Did Burton consider kicking the field goal?

"No," he said. "We'd been way too inconsistent (with the kicking game). And to be honest, we believe in our offense. We believe in their ability to convert and make big plays."

Portland State made some big plays and had enough offense to win most games. The Vikings, who entered the game leading the nation's FCS schools in rushing yardage (328) and ranking second in total offense (612), finished with 185 yards rushing and 487 yards total offense. McDonagh completed 16 of 32 passes for 302 yards and four scores, three of them to 6-6, 210-pound Fresno State transfer Victor Dean.

The Vikings "are good on offense," Walsh said. "They played throw-it-up in the second quarter.

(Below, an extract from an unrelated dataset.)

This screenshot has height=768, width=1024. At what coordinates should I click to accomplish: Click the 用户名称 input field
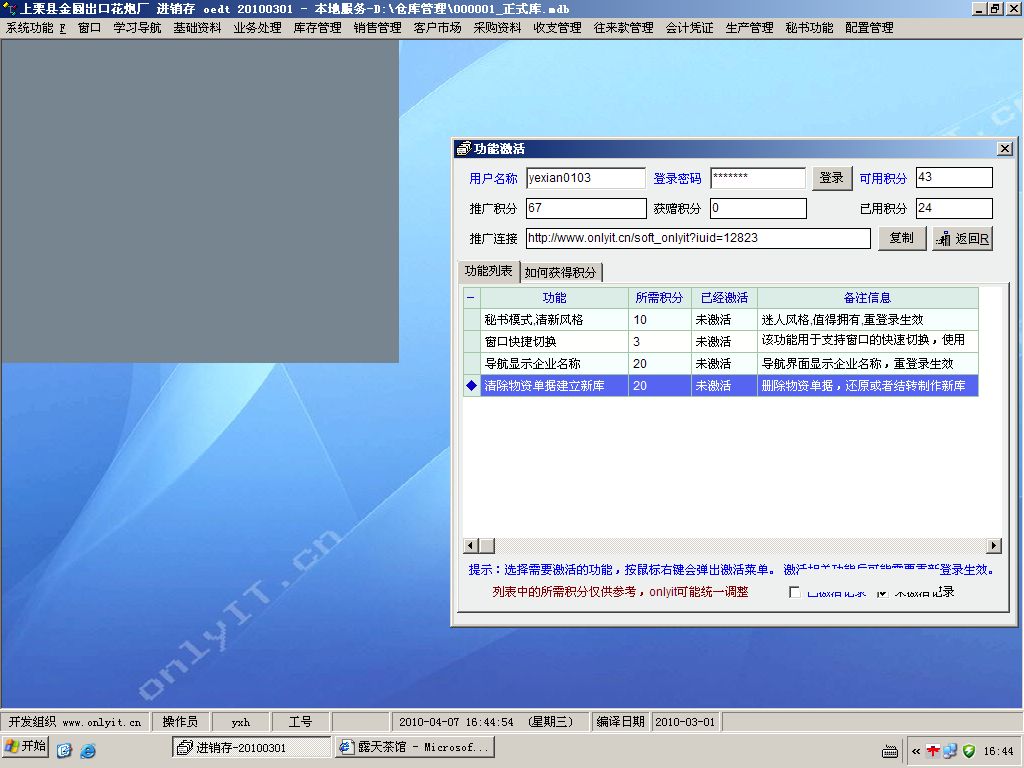coord(585,178)
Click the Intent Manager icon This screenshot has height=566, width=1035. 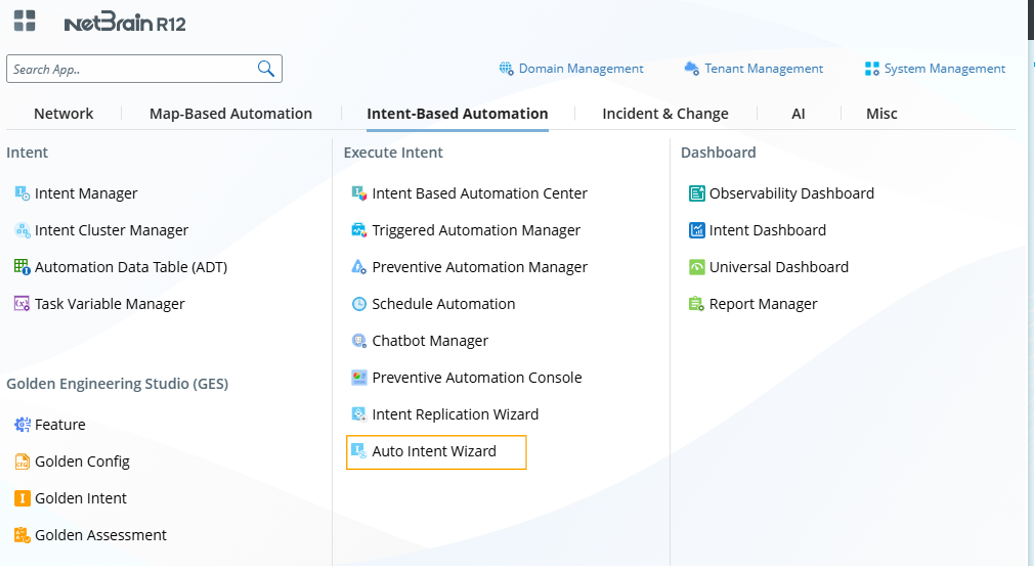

We're not very big at corner, and they took advantage of it. (Dean) made some plays.

"But when we got momentum and we play at that pace, we're tough to stop. We wore them out in the second half."

Walsh said there was no nostalgia in his feelings about the victory on his old stomping grounds.

"While we were out there, it was just Cal Poly against Portland State," he said. "Maybe I'll have time to think about it later tonight.

"That was really just about a great second-half performance. It's one of the more special wins of my career. We're down 21-7 against a team that's averaging 600 yards, and we come back to beat them at their place. That's a good win."

It was a bad loss for Burton, who won't mince words when he speaks to his players during Sunday's game video session.

"There are going to be a couple plays that will break their hearts," he said. "We were flying around that first half, making things happen. The second half, there was a little more tentativeness, a little more … of those things that can't happen."

It doesn't mean Portland State can't realize its dream of making the FCS' 24-team playoffs. It just means the road gets a little more difficult.

"With the history of the Big Sky … it's pretty rare to find a year where the team that won (the conference title) had no losses," Burton said. "It doesn't deter from our goal and what we want to accomplish.

"But we have to play a heck of a lot smarter than we did tonight. We had some critical penalties and critical moments, silly things that ultimately cost us the game."